On Tue, Jul 12, 2011 at 7:59 PM, Braindead <Braindead@xxxxxxxxxxxx> wrote:
> My main purpose would be to support my software development and consulting 
> work.  So I need to be able to run various OS's.  I don't develop games so no 
> need for any fancy graphics.  I'm used to the limitations of virtual machines 
> (use VMWare a lot for dev purposes) and I'm fairly sure Xen can do everything 
> I need.

You haven't said why you want to move away from vmware. If we know
what your priorities are, we might be able to give better advice. For
example, if you're used to vmware-style GUI, but want an open-source
license, XCP might be a better choice. But it you want something you
can tinker, or use bleeding-edge technology, then starting with a
distro that includes Xen would be a better choice.

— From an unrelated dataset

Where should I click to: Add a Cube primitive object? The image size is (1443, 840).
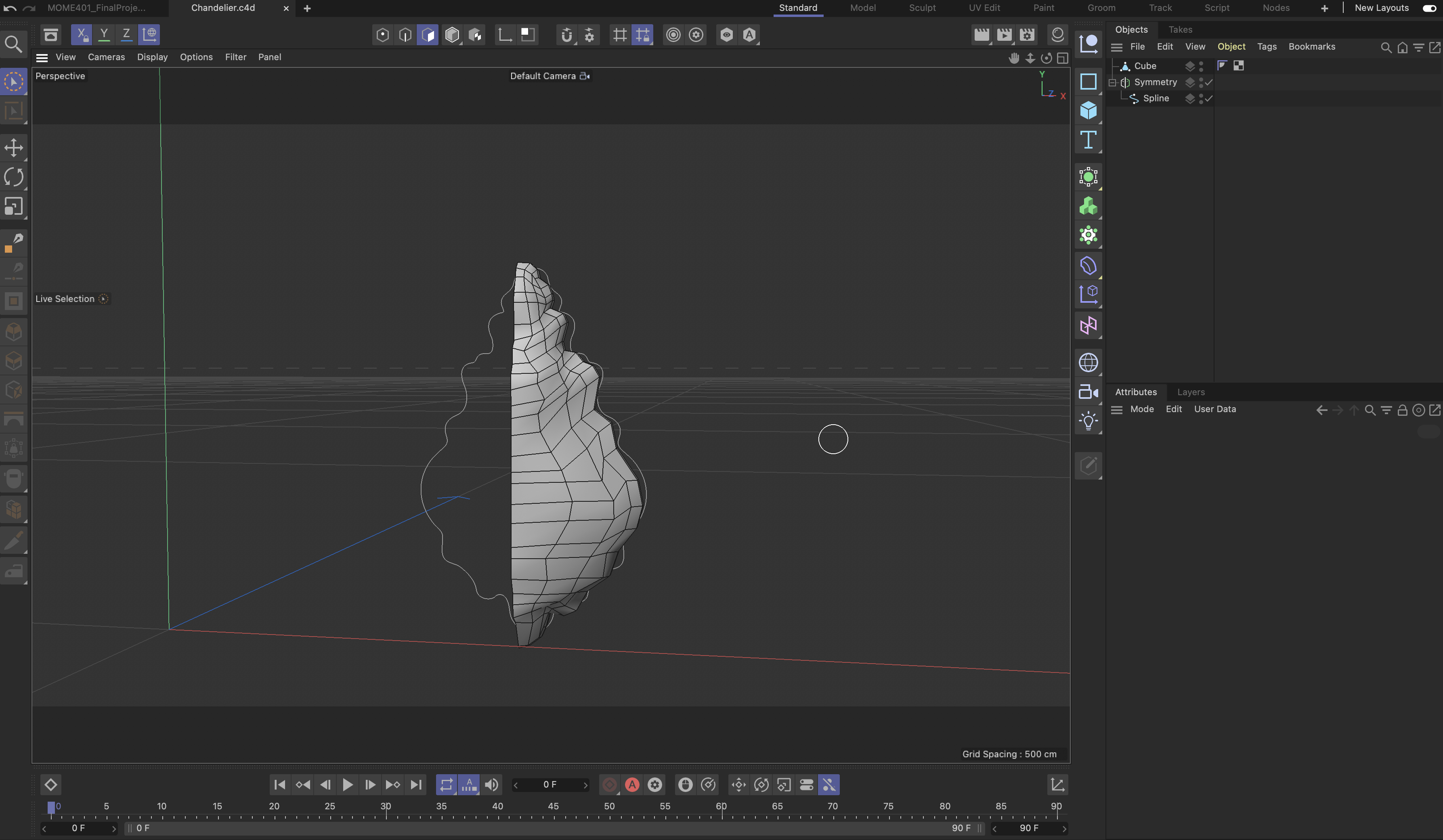(x=1088, y=111)
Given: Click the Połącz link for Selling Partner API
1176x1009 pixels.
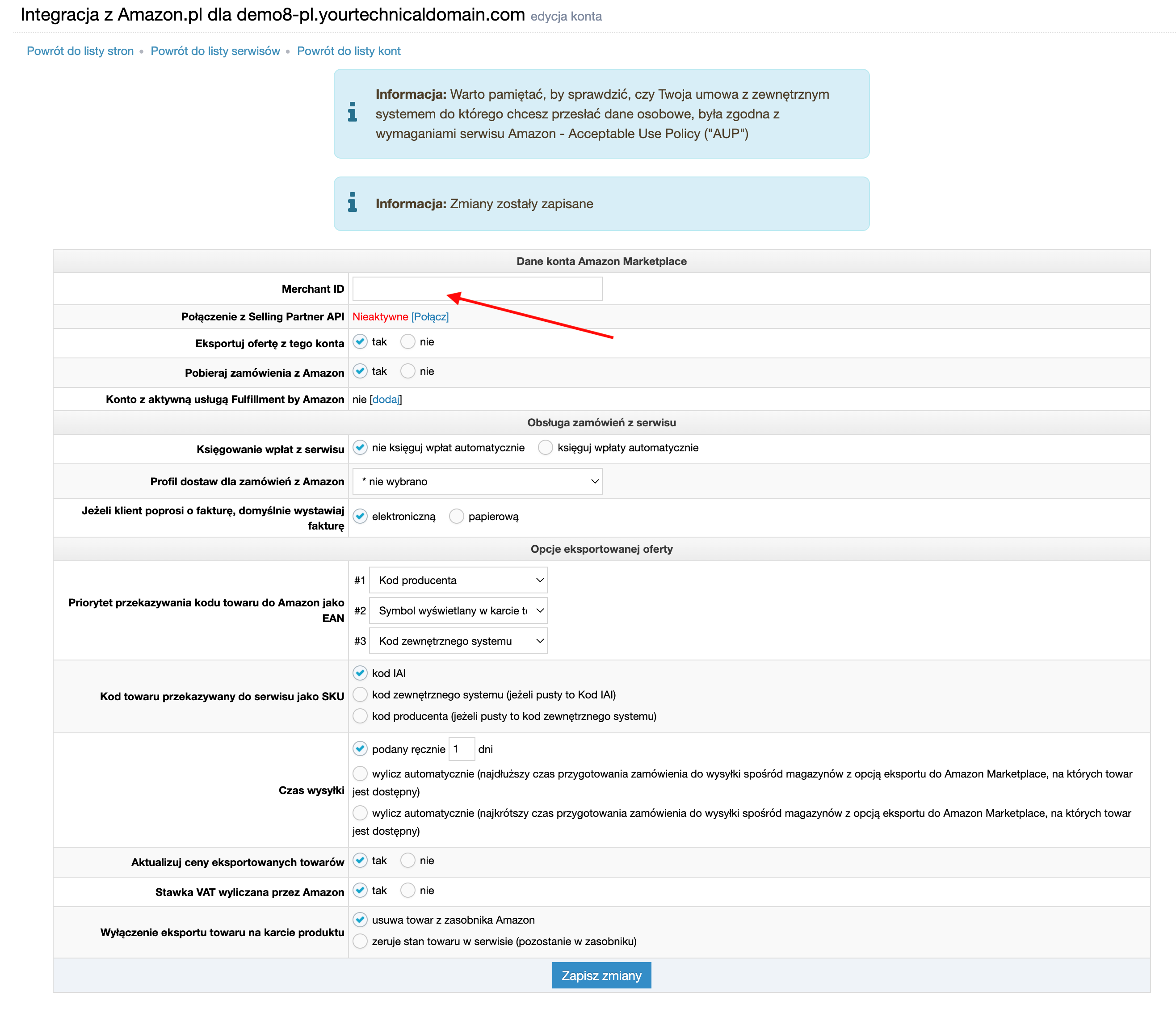Looking at the screenshot, I should pos(430,317).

> I expect to have 2-3 virtual machines running most of the time, possibly 2 
> working hard (for example restoring a gig+ database backup on one while 
> programming/doing other tasks on another).  I'll be purchasing 2 identical 
> machines one as a backup, so I don't need any extra 'robustness' that a 
> server motherboard/system would provide.  Which leads into the following 
> question.
> Would it make sense to spend extra bucks on a multi processor motherboard 
> rather than going with a single Core i7 or the like?  I think there are i/o 
> bandwidth benefits with multi processor boards,

Is there?

IIRC the main selling point of server-grade motherborad used to be the
ability to use ECC RAM. But now some motherboards for i7 support ECC

> however due to a lot of database grinding I tend to do I suspect that disk 
> i/o is a limiting factor in my case which I'll try to deal with somewhat by 
> RAID0 over 4-5 fast drives.  I don't need any redundancy as all variable data 
> (code and the like) is on remote servers and already fully backed up.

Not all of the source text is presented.